Kind came from a similar impulse–and from a genuine hole in the market. “I would travel all across the United States selling [PeaceWorks’s] products,” says Lubetzky, “but I was very frustrated with my own snacking options.” At the time, the closest things available were nutrition supplements like Balance Bars. So Lubetzky came up with his own snacks, which he created out of recognizable, unprocessed ingredients like real fruit and whole nuts. He started hawking his concoctions door-to-door in Manhattan, selling $1 million worth of bars in the first year. Things quickly took off from there.
Kind has always put a great deal of thought into shaping its brand. Part of the bars’ appeal is their sleek, modern, and–most important–clear packaging, which lets potential customers see exactly what they’re getting. “Transparency is one of our core principles,” Lubetzky says. “We treat the food with integrity. We don’t commodify it beyond recognition.” And Lubetzky long ago nixed cutesy product names, instead opting for simple descriptions of what each bar contains: Dark Chocolate Nuts & Sea Salt, say, or Blueberry Pecan + Fiber. “We don’t come up with product names like ‘Cookie Sugar à la Mode,’ ” he says. “We made a commitment that our brand is straightforward.”
Also, the stuff just tastes good. According to Lubetzky, internal surveys suggest that 90% of the company’s customers choose the bars because of their flavor, while 70% care about the health attributes. Just 30% cite the company’s social mission. “It’s real food, and customers can tell,” he says. “You can have a product made by Mother Teresa, but people won’t buy it again if it isn’t the best.”

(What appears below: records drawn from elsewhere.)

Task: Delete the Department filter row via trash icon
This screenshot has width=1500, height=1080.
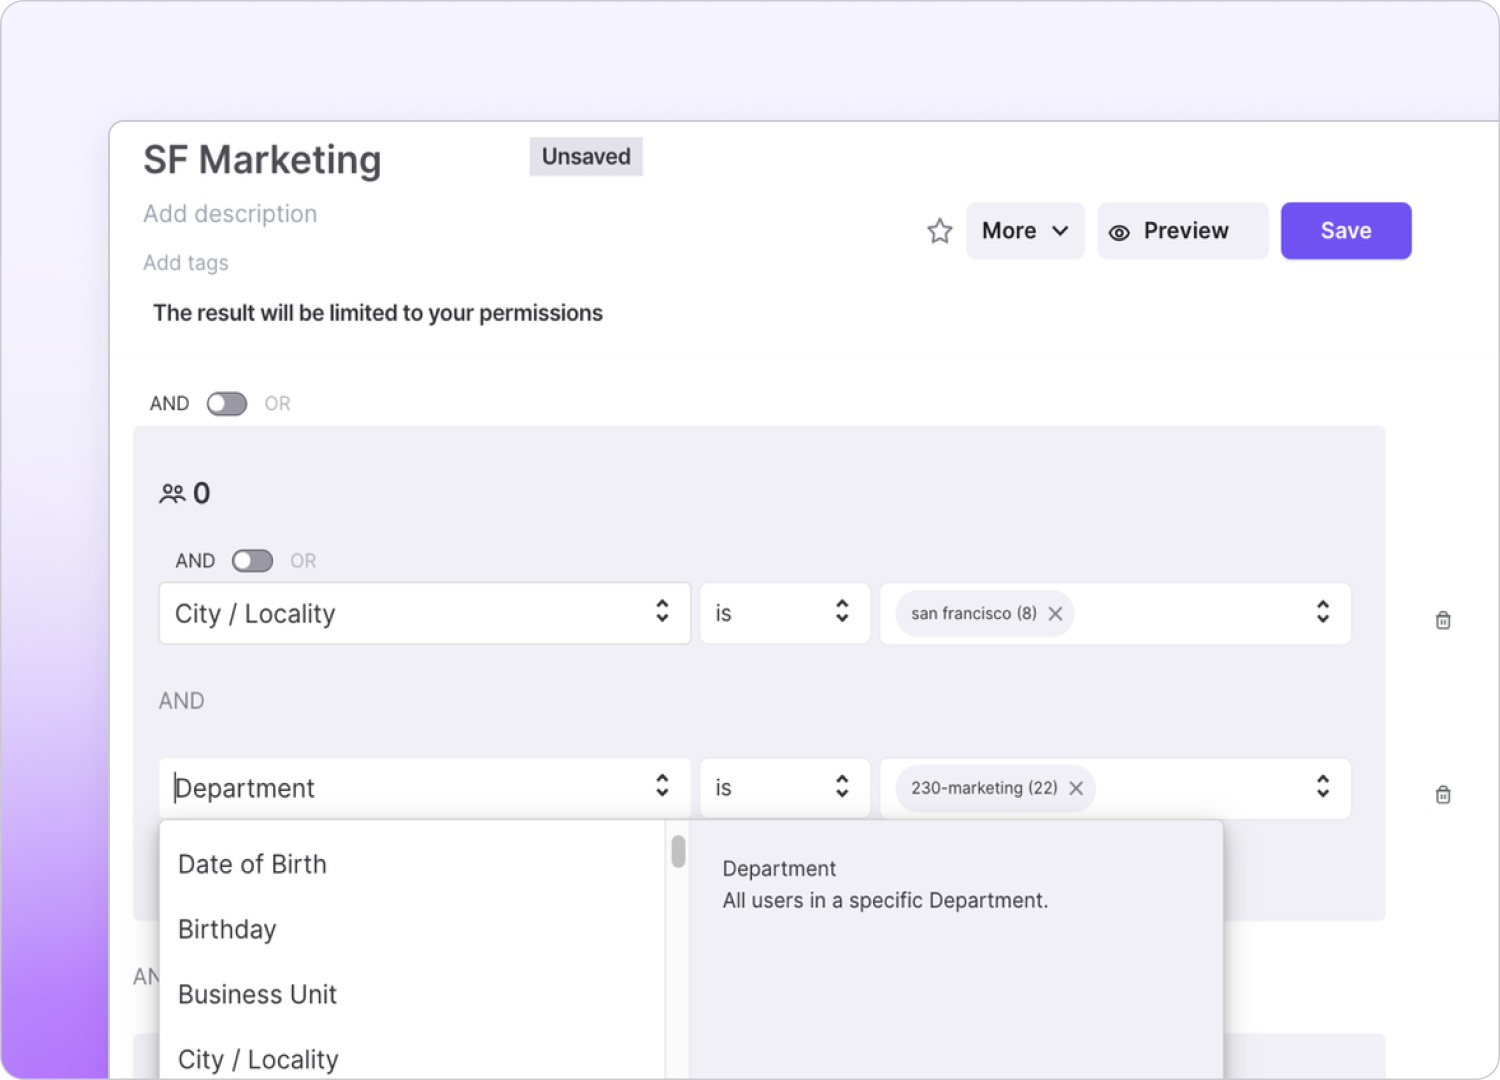Action: pyautogui.click(x=1443, y=795)
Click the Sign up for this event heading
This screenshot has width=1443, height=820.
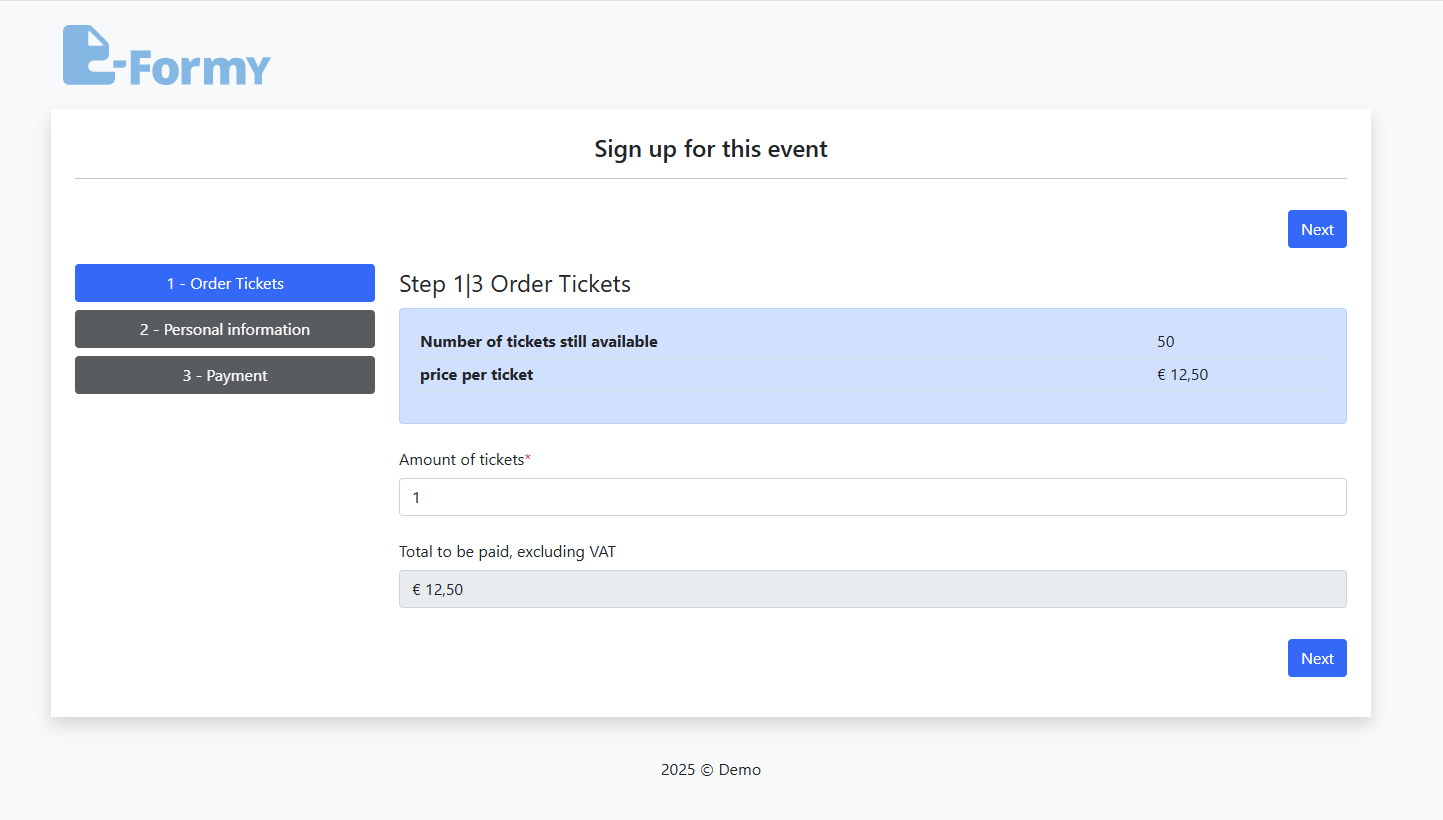point(711,149)
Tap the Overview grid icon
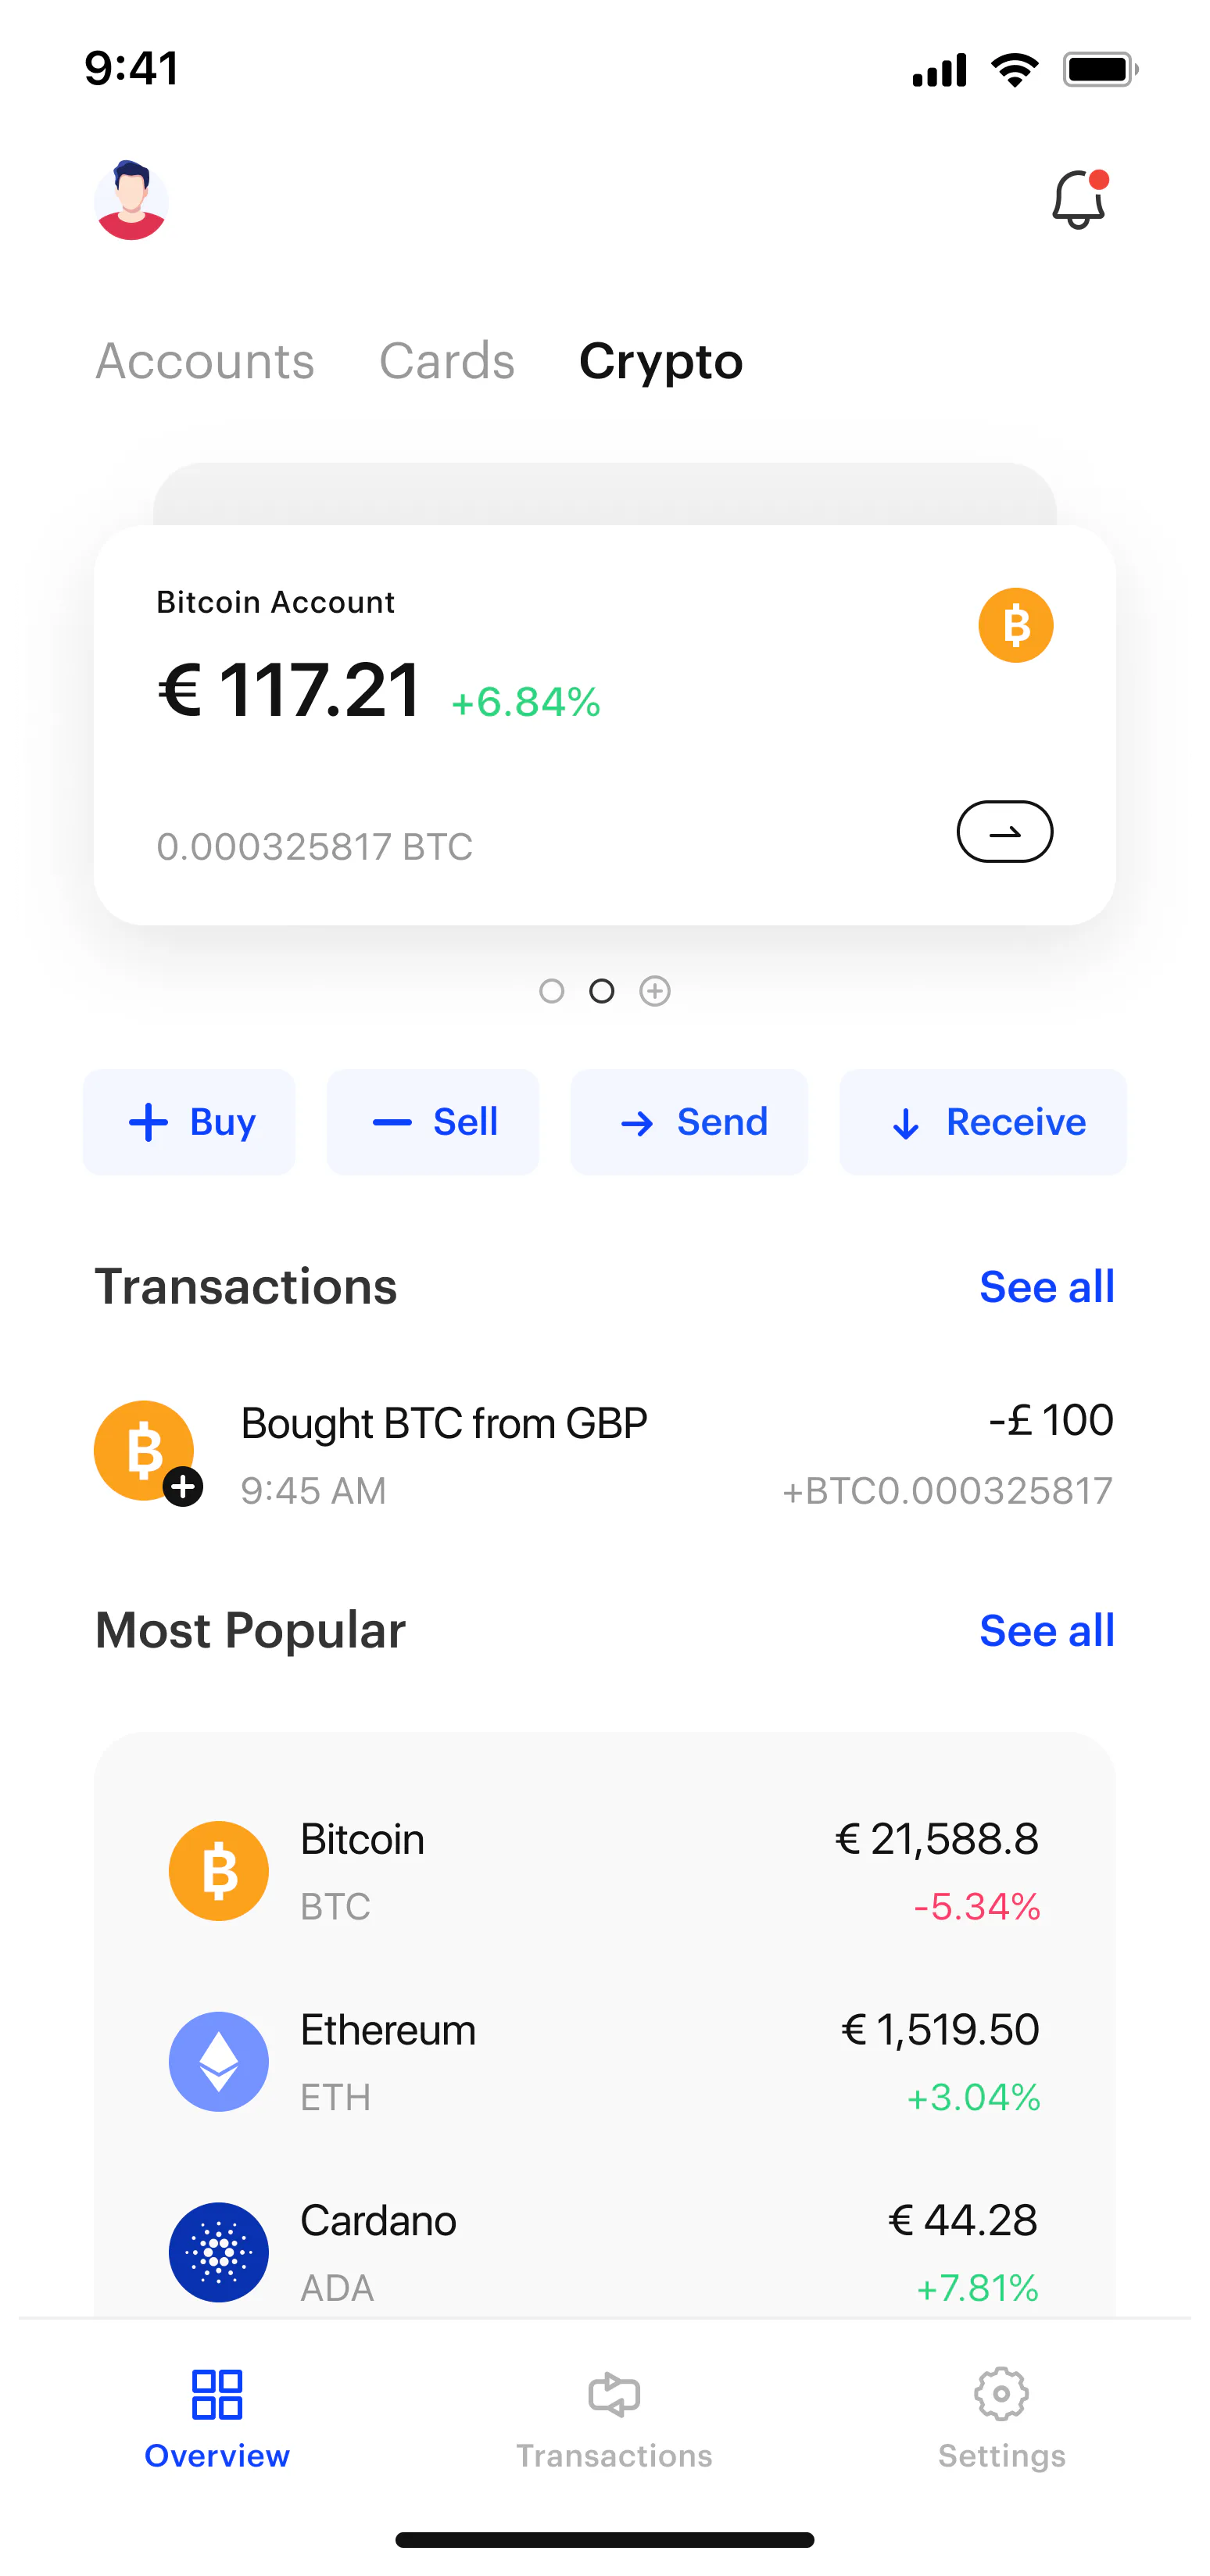 [x=217, y=2394]
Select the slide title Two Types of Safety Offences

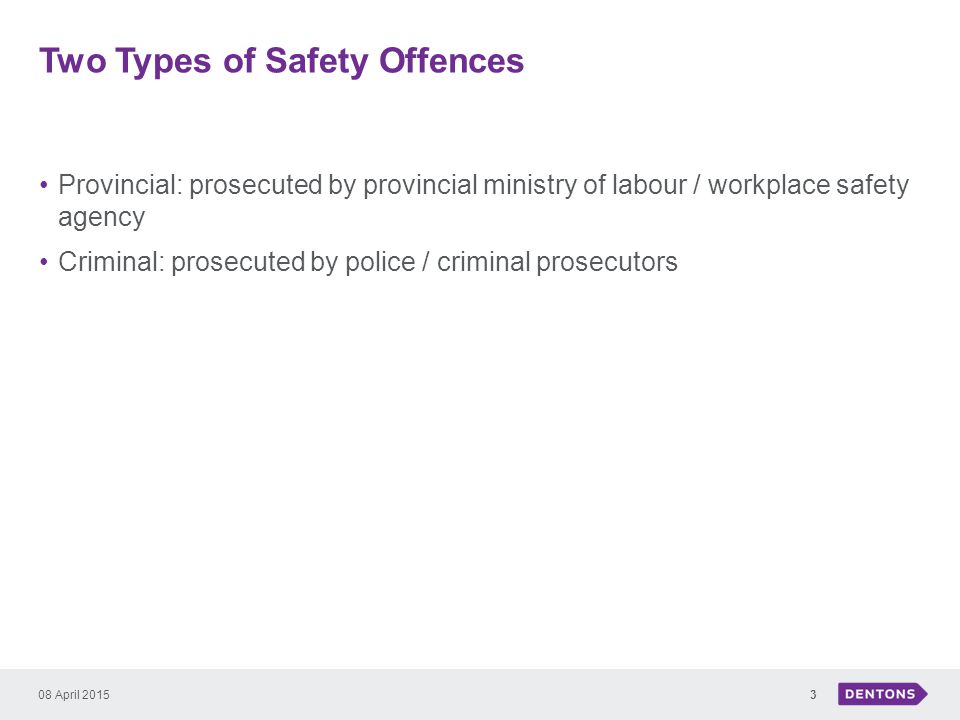tap(282, 61)
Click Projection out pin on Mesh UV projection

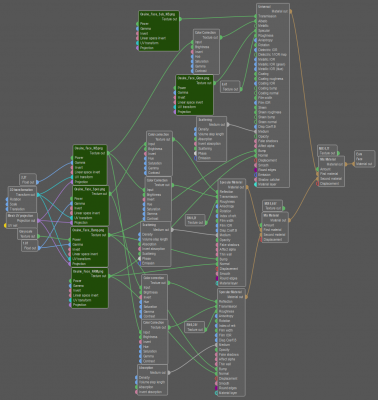click(39, 221)
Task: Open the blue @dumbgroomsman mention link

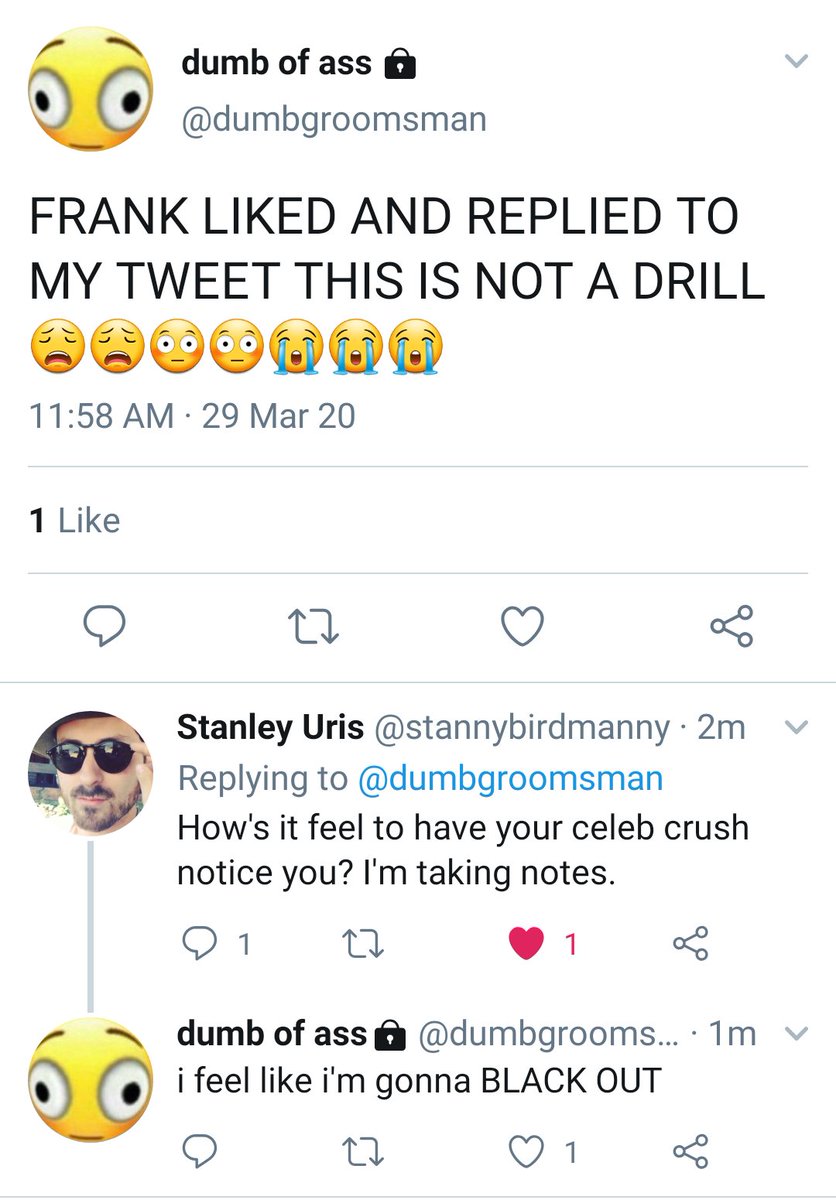Action: click(x=510, y=779)
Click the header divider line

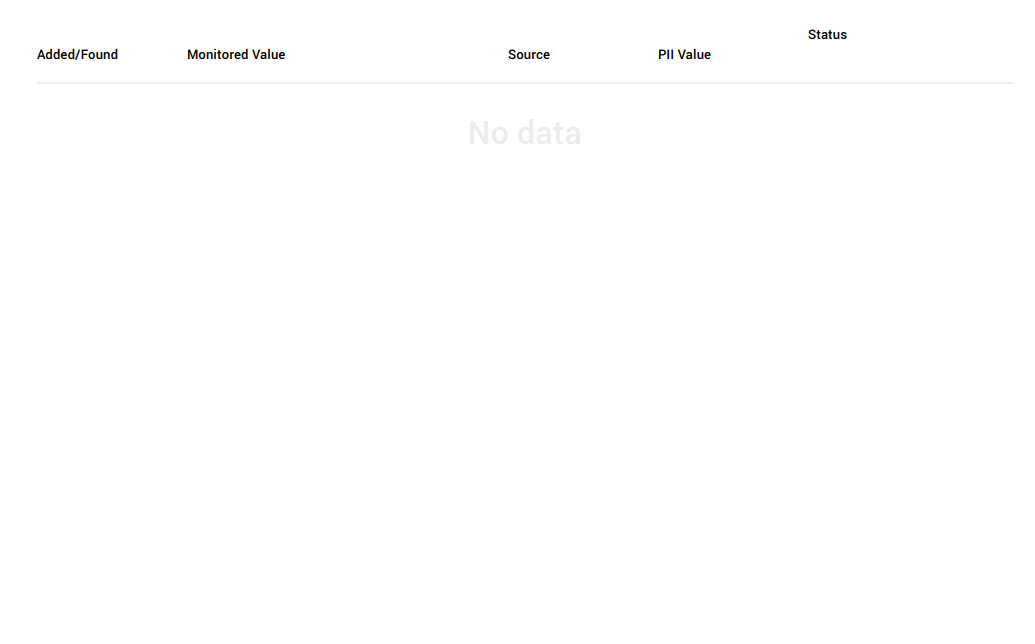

Even so, Kind’s social mission is important to many of its most dedicated customers. Its primary charity campaign, launched in 2009, is Do the Kind Thing, which lets Kind fans vote on which projects the company should sponsor. Each month, it donates $10,000 to a different crowdsourced charity. “Our dream is that people think about Kind as part of their community, part of their lifestyle, that they connect their sense of duty to our shared mission,” says Lubetzky. “Then we want them to have a Kind Fruit & Nut bar.”
A version of this article appeared in the February 2014 issue of Fast Company magazine.